* _TEXTE DE LECTURE_
((

Le monde arabe et plusieurs pays d'Asie et d'Afrique sont le théâtre depuis plusieurs années d'une montée des tensions confessionnelles et d'un déferlement des violences à caractère sectaire, sur fond de discorde sunnito-chiite sans cesse croissante. Ce déchaînement des passions communautaristes et cette montée aux extrêmes se manifestent quasi quotidiennement par des attentats à la voiture piégée et des explosions un peu partout dans la région, en Asie ou en Afrique – le dernier en date de ces attentats terroristes étant celui qui a coûté la vie, le 27 décembre, à l'ancien ministre Mohammad Chatah, homme d'ouverture et de dialogue par excellence.
Cette vague à caractère centrifuge a commencé à atteindre nombre de pays d'Europe touchés par un sentiment islamophobe grandissant, suscité par un repli identitaire au niveau des populations d'émigrés qui négligent souvent de faire les efforts requis pour s'intégrer dans les pays d'accueil.
Dans un tel contexte de fanatisme, de violence et de profonds clivages sectaires, œuvrer de manière soutenue et concrète en vue d'un dialogue et d'une coopération entre les religions peut paraître sans doute irréaliste, ou tout au moins à contre-courant. Tel est pourtant le défi qu'a lancé en 2007 le roi Abdallah d'Arabie saoudite en prenant l'initiative, audacieuse et avant-gardiste, de créer un centre de dialogue des religions et des cultures, en collaboration, notamment, avec l'Autriche, l'Espagne et le Vatican. Le premier pas sur la voie de la création de ce centre a été franchi à la faveur de la visite historique que le roi Abdallah a effectuée le 6 novembre 2007 au Vatican où il avait été reçu par le pape Benoît XVI à qui il avait fait part de sa volonté de lancer un projet de dialogue entre les religions. Une initiative à laquelle le Saint-Père avait immédiatement réagi favorablement.

))

* _ENTRÉES RÉPERTORIÉES_
((

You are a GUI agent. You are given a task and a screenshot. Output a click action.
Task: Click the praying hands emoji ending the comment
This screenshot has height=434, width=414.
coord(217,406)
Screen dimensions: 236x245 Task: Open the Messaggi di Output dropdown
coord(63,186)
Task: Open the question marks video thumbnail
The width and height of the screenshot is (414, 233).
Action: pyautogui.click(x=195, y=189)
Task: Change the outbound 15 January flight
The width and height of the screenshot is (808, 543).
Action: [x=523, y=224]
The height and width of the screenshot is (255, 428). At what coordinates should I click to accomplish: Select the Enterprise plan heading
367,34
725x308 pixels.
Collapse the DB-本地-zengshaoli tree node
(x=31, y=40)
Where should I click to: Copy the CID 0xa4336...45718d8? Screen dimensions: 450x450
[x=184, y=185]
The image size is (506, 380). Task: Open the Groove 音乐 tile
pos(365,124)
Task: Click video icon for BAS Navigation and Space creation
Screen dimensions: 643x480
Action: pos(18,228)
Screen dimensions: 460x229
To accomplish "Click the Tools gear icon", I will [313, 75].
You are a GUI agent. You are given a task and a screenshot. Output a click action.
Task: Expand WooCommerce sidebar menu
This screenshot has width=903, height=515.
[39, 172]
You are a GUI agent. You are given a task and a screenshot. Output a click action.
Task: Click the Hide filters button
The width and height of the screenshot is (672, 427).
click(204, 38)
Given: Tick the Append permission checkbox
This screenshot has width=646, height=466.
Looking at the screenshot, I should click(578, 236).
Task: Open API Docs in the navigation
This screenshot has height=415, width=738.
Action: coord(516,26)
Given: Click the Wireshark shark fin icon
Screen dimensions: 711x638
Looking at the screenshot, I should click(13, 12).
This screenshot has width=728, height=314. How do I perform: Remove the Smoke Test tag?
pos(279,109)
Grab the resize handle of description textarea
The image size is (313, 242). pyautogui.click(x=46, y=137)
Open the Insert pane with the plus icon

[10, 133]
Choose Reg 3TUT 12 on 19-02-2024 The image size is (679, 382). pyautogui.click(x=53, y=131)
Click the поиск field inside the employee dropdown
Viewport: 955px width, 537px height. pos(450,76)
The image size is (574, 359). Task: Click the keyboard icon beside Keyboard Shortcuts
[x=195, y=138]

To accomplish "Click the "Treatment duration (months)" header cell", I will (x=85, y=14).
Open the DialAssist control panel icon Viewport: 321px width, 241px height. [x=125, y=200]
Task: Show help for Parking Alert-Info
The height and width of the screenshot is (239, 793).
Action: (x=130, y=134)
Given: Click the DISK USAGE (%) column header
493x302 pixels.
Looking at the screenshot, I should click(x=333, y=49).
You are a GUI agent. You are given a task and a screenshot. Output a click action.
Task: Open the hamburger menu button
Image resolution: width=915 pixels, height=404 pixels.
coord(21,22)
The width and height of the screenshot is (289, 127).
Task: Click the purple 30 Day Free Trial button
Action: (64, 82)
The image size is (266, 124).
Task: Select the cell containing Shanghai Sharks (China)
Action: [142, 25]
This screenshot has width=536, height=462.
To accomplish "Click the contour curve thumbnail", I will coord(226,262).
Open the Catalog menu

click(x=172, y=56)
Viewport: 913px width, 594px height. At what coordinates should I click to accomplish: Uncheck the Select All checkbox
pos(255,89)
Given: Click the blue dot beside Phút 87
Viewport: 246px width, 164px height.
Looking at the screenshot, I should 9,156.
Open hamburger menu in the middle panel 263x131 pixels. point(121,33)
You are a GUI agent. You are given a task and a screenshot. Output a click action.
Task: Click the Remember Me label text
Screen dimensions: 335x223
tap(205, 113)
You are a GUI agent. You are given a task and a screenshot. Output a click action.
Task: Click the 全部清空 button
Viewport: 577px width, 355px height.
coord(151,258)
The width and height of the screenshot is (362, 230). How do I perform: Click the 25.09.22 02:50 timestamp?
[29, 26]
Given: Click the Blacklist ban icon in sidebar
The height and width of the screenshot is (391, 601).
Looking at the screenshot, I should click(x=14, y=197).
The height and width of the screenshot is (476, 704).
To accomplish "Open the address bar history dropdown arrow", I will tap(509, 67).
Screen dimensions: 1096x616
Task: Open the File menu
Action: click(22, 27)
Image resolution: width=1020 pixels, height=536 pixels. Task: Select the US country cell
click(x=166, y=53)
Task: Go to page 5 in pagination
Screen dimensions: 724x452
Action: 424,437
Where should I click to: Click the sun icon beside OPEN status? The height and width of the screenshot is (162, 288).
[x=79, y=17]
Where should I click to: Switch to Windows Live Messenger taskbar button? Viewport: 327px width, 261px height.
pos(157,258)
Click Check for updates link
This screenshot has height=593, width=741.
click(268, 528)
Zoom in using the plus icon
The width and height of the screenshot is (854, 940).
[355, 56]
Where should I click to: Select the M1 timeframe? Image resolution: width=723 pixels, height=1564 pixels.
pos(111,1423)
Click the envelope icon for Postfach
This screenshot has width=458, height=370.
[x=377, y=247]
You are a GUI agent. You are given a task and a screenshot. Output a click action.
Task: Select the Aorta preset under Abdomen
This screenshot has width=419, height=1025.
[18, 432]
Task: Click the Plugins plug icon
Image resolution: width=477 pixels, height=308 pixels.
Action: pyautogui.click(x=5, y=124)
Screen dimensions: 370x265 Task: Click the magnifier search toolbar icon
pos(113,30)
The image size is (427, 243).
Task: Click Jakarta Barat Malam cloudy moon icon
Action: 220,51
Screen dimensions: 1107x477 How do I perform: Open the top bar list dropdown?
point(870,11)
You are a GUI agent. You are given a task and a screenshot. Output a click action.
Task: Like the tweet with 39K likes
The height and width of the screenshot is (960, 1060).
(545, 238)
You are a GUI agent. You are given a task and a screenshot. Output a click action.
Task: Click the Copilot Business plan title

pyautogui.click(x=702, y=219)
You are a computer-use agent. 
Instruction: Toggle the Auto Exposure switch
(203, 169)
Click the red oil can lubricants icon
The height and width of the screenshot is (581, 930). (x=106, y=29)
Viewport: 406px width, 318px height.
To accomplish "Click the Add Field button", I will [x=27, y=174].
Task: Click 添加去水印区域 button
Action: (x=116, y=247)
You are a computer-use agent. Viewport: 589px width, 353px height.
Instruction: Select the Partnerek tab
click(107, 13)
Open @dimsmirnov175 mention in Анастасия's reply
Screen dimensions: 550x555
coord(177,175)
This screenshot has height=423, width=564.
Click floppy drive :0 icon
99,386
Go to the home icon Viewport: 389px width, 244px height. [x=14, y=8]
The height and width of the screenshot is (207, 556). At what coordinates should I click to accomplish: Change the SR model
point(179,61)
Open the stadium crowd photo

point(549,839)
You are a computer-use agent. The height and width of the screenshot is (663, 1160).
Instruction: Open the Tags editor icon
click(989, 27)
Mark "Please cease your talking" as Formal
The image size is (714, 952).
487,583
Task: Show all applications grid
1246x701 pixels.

))

* _ACTIONS DEMANDÉES_
- 1) Transcrivez sans rien changer le passage du texte sur le dialogue des religions qui va de "Le monde arabe" à "dialogue par excellence.".
- 2) Reprenez le texte sur le dialogue des religions et poursuivez-le à partir de sa dernière phrase.

* _RÉPONSES_
- 1)
Le monde arabe et plusieurs pays d'Asie et d'Afrique sont le théâtre depuis plusieurs années d'une montée des tensions confessionnelles et d'un déferlement des violences à caractère sectaire, sur fond de discorde sunnito-chiite sans cesse croissante. Ce déchaînement des passions communautaristes et cette montée aux extrêmes se manifestent quasi quotidiennement par des attentats à la voiture piégée et des explosions un peu partout dans la région, en Asie ou en Afrique – le dernier en date de ces attentats terroristes étant celui qui a coûté la vie, le 27 décembre, à l'ancien ministre Mohammad Chatah, homme d'ouverture et de dialogue par excellence.

- 2)
Le centre a été inauguré officiellement le 26 novembre 2012. Situé à Vienne, au palais historique de Sturany, il a pour raison sociale « Centre international du roi Abdallah ben Abdelaziz pour le dialogue interculturel et interreligieux » (KAICIID). Il regroupe des représentants des principales religions mondiales : judaïsme ; christianisme (catholiques, orthodoxes et évangéliques) ; islam (sunnites et chiites) ; hindouisme et bouddhisme.
Dans une interview accordée à L'Orient-Le Jour à l'occasion du Forum sur la gouvernance mondiale qui s'est tenu du 13 au 15 décembre derniers à Monaco (voir L'Orient-Le Jour des 13, 16, 17, 18 et 19 décembre), le secrétaire général de ce Centre de dialogue des religions et des cultures, KAICIID, Faïçal ben Abderrahman ben Mouammar, expose les objectifs et la mission de cet organisme international. « Il s'agit du premier centre du genre dans le monde, souligne-t-il. L'objectif essentiel fixé dès le départ a été de briser les barrières psychologiques entre les chefs religieux et d'établir un climat de confiance entre eux. L'initiative de la création de ce centre revient au roi Abdallah ben Abdel Aziz. Il s'agissait de lancer une initiative sérieuse à l'échelle internationale en vue d'amener les dignitaires religieux à contribuer à la résolution des conflits ».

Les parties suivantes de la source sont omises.